NVIDIA and University of Edinburgh researchers introduce Dynamic Memory Sparsification (DMS) to compress KV caches in large language models (LLMs) for improved inference-time efficiency.
KV caches in Transformer-based models grow with sequence length and width, leading to significant memory consumption and slower inference.
Existing optimization techniques for KV caches have downsides, either hurting accuracy or being computationally expensive.
Dynamic Memory Sparsification (DMS) compresses KV caches efficiently with minimal training overhead and delayed eviction, preserving context information and model accuracy.
DMS makes eviction decisions differentiable during training using a Gumbel-sigmoid-based mechanism, allowing retained tokens to contribute their informational value effectively.
DMS requires no additional parameters per attention head, making it suitable for retrofitting existing models without architectural changes.
Empirical results show that DMS can achieve 8× KV cache compression with minimal retraining steps, improving model performance on reasoning tasks.
Benchmark results demonstrate DMS's superior performance on reasoning-heavy tasks like math, code generation, and science question answering.

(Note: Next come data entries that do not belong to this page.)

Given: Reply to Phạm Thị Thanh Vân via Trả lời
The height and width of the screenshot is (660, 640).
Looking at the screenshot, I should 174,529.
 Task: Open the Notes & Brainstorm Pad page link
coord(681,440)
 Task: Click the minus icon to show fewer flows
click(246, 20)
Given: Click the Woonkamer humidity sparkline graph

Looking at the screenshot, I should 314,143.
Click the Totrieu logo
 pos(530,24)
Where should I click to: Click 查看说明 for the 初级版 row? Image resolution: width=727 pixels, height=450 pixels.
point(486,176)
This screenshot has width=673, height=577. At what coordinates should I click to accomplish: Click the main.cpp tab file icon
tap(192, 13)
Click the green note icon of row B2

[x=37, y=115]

DMS outperformed top baselines in KV cache read efficiency and peak memory usage, showcasing its effectiveness in scaling performance without increased costs.
DMS also performs well in non-reasoning tasks, maintaining high performance at compression ratios up to 4×.
Dynamic Memory Sparsification (DMS) offers a practical and scalable solution for improving Transformer-based LLMs' inference efficiency, balancing compression, accuracy, and ease of integration.